KPMG’s own AI-detection systems flagged the activity in August, revealing that the partner had verbatim copied the machine-generated responses.

Beyond the financial penalty, which will be deducted from future income, the partner was forced to retake the qualification and self-report the misconduct to Chartered Accountants Australia and New Zealand (CA ANZ).

A Growing “Cheating” Epidemic

The partner was not alone in cutting corners.

KPMG confirmed that 28 staff members have been caught using AI to game internal exams since the start of the current financial year.

While the partner faces the heaviest fine, the other 27 individuals—at manager level or below—have also faced disciplinary action.

KPMG Australia CEO Andrew Yates admitted that policing the boundary between legitimate AI assistance and academic dishonesty is increasingly difficult.

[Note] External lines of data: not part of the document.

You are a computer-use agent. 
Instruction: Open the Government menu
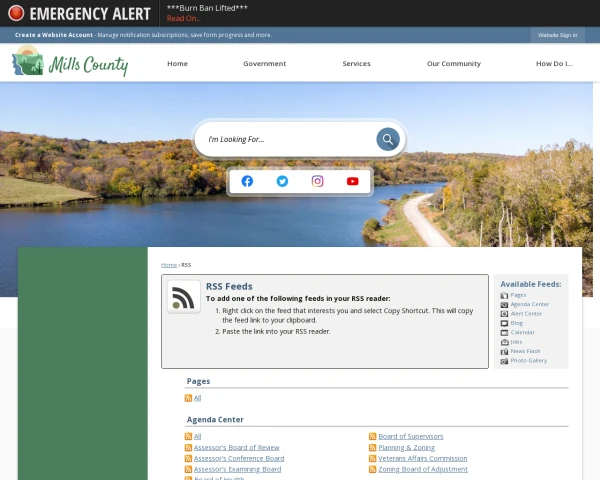[264, 64]
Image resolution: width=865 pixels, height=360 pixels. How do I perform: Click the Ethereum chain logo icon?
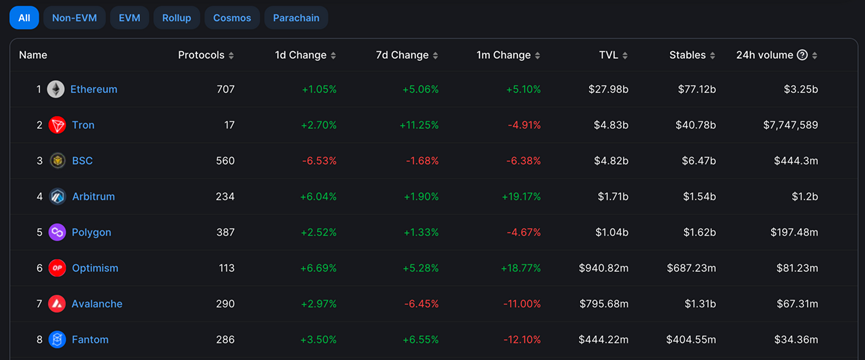pos(56,89)
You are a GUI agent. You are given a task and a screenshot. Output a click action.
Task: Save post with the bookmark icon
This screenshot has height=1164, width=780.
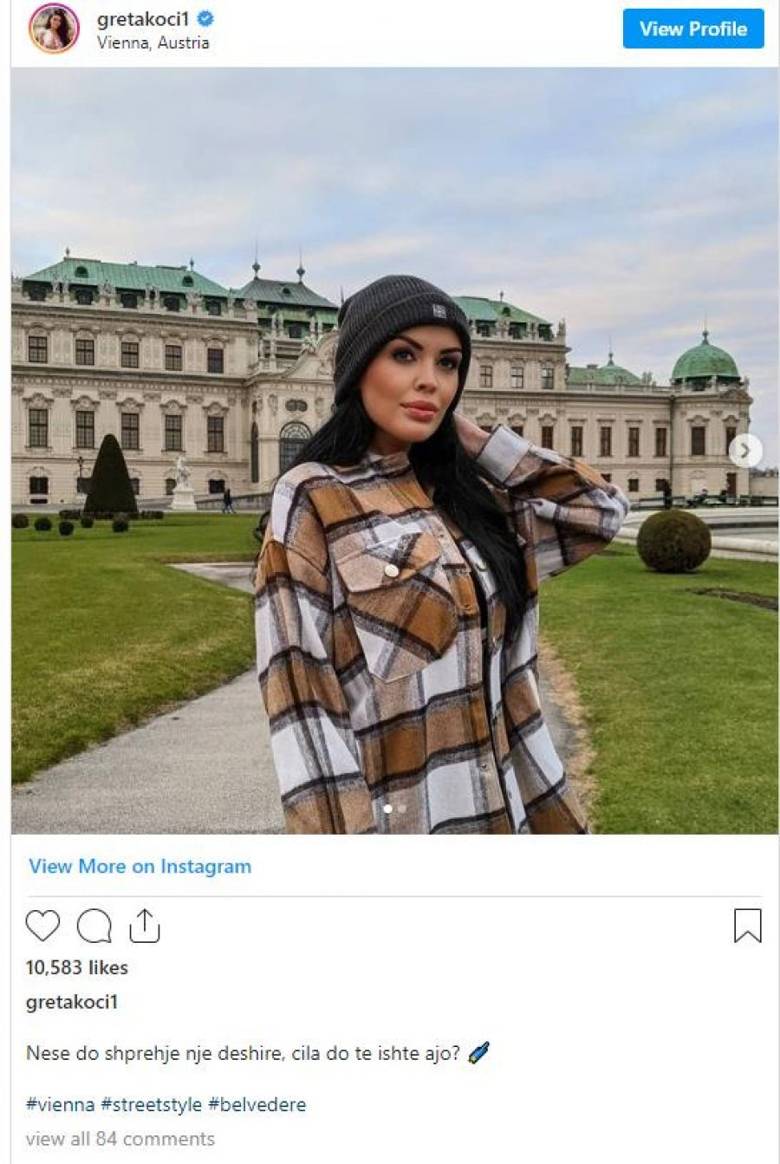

“It’s a very hard thing to get on top of given how quickly society has embraced it,” Andrew stated, noting that the firm is now implementing stricter controls to block AI access during testing environments.

Regulatory and Political Backlash

The scandal has reignited criticism of the “Big Four” accounting firms’ self-regulatory models.

During a recent Senate inquiry, Greens Senator Barbara Pocock described the system as “toothless.”

She questioned why such breaches are handled internally instead of being mandatorily reported to the Australian Securities and Investments Commission.

This is not KPMG’s first brush with exam fraud.

In 2021, the firm was fined A$615,000. This followed the discovery that more than 1,100 staff members were sharing answers for professional integrity tests.

This latest incident highlights a persistent cultural struggle within the industry.

It reflects the challenge of balancing the push for AI productivity with the necessity of human accountability.